В свете этой — очевидно, новой для него — трактовки случившегося как смеет этот мальчишка допускать даже мысль, что дух Хана Соло может быть доволен его мучениями? Как только способен верить, что его отец пожелает возмездия, когда тот отдал свою жизнь, чтобы дать сыну шанс — отдал сознательно и без раздумий? То, что происходило сейчас, было, по большому счету, грубейшим надругательством над жертвой Хана, которое никак не могло бы его обрадовать.

Перед оглашением приговора заключенному было предложено обратиться к суду. Бен согласился, хотя, как было видно из представленной голозаписи, без особого удовольствия. На долю секунды генерал Органа подумала, что вот теперь, быть может, ее сын хотя бы отчасти сдаст позиции. Похоже, на это рассчитывал и Диггон, соблазняя пленника такой простой возможностью попросить пощады. Его предложение содержало намек: «Скажите — и вас услышат».

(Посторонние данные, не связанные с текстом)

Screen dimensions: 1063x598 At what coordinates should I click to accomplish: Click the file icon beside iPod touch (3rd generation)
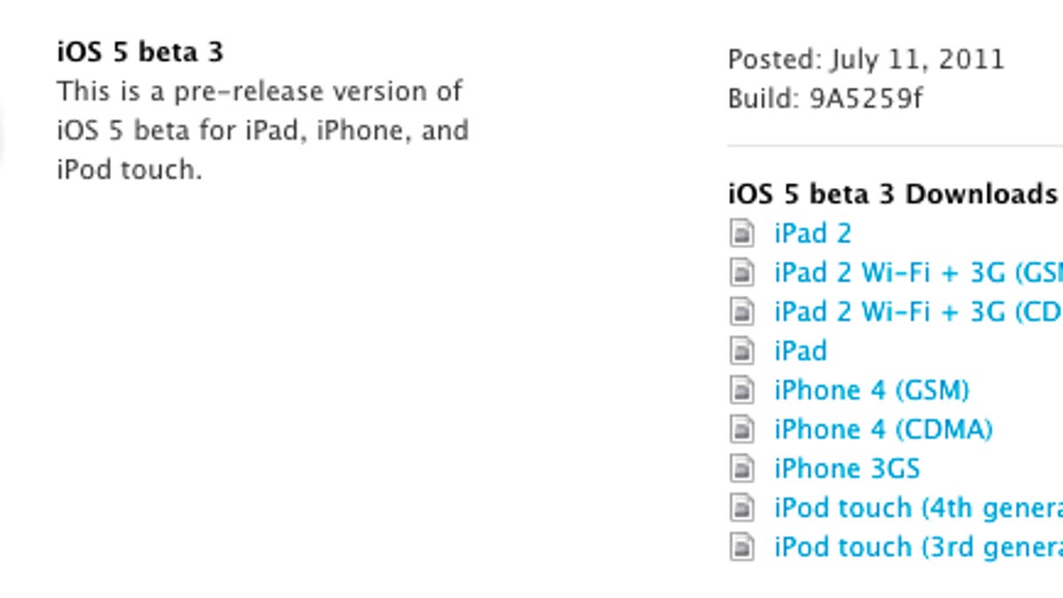[744, 546]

Однако юноша и тут оказался не так-то прост. Из одной насмешки над заведомо пустой попыткой майора искушать его, Бен выдал столько витиеватой грубости, столько смелых заявлений о превосходстве Первого Ордена и надменных славословий своему Верховному лидеру, что даже сама Органа поразилась, как после всего этого окружающие до сих пор не раскрыли их родство. Воистину, ее сын поступил так, как поступила бы она сама, случись ей оказаться в руках Первого Ордена. (Впрочем, уж Первый-то Орден не стал бы терзать ее, по крайней мере, безобразным действом показательного судилища. Как ни обидно Лее было признавать это, в одном Галлиус Рэкс и вправду имел явное преимущество над всеми сенаторами — он привык добиваться авторитета реальными действиями.)

После всего, услышанного судом, Диггон картинно понурил голову, подчеркивая своим видом, что принял все возможные меры, чтобы образумить этого юнца. Но тот пренебрег проявленным к нему сочувствием.

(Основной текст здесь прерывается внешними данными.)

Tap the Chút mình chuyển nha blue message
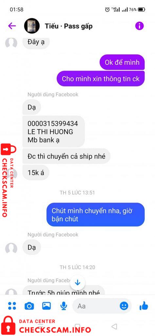coord(95,215)
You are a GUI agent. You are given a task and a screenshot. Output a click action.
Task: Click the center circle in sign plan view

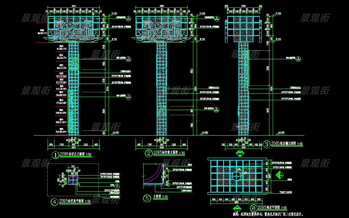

Во время итоговых прений майор представил еще одну запись допроса, которая развеяла все сомнения — не с точки зрения закона, что касается закона, тут все давно было ясно, — а с позиции сугубо человеческой. Любой суд — это не только обмен фактами, но и обмен мнениями, и даже не в малой степени обмен эмоциями. И такие естественные проявления природы разума, как жалость, были тут, если подумать, весьма уместны.

Однако признание пленника, которое продемонстрировал Диггон, было представлено вниманию общественности с единственной очевидной целью — оборвать в судьях возможное сострадание к пленному юноше и явить подлинное лицо Кайло Рена во всем его извращенном уродстве.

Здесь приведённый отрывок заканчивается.